Studio album by Altiyan Childs
- Released: 10 December 2010
- Recorded: 2010
- Genre: Pop, rock
- Label: Sony Music Australia

Altiyan Childs chronology
|  | Altiyan Childs (2010) | Born Before the Sun (2015) |

Singles from Altiyan Childs
- "Somewhere in the World" Released: 22 November 2010;

= Altiyan Childs (album) =

Altiyan Childs is the debut studio album by 2010 X Factor Australia winner Altiyan Childs. The album was released in Australia on 10 December 2010. It features selected songs that Childs performed as part of the top twelve on The X Factor, including the winner's single "Somewhere in the World".

The song was made available for download following his win on the X Factor on 22 November 2010. "Somewhere in the World" debuted on the ARIA Singles Chart at number eight and also made its debut in New Zealand at number five.
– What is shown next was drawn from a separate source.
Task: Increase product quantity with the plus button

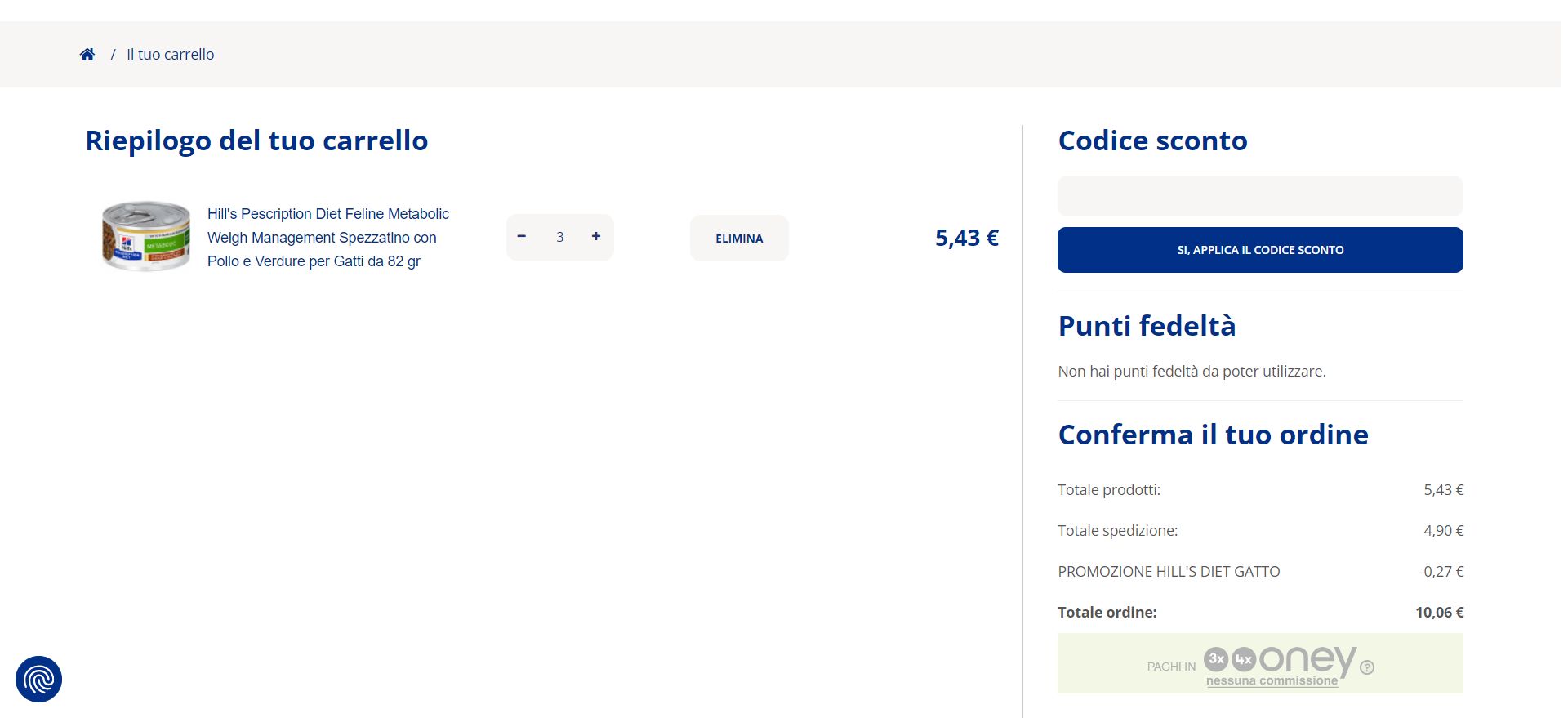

The album debuted on the ARIA Albums Chart at number four and certified platinum by the Australian Recording Industry Association. In New Zealand, it reached number three and also certified platinum.

==Background==
The album was recorded six days after becoming the winner of the second series of The X Factor. It features his highly praised performances of "Livin' on a Prayer", "Eye of the Tiger", "Beautiful Day", "Summer of '69" and the winner's single, "Somewhere in the World". The album does not include Childs' week two performance of Prince's song "Kiss". The single "Somewhere in the World" was written for the final four contestants on The X Factor by Andrew Dorff, Michael Busbee and Klaus Derendorf, who was the producer of the song.

==Singles==
"Somewhere in the World" was made available as a download-only single following Childs' win on The X Factor on 22 November 2010. It made its first chart appearance in Australia at number eight on the ARIA Singles Chart. In New Zealand, "Somewhere in the World" debuted on the New Zealand Singles Chart at number five.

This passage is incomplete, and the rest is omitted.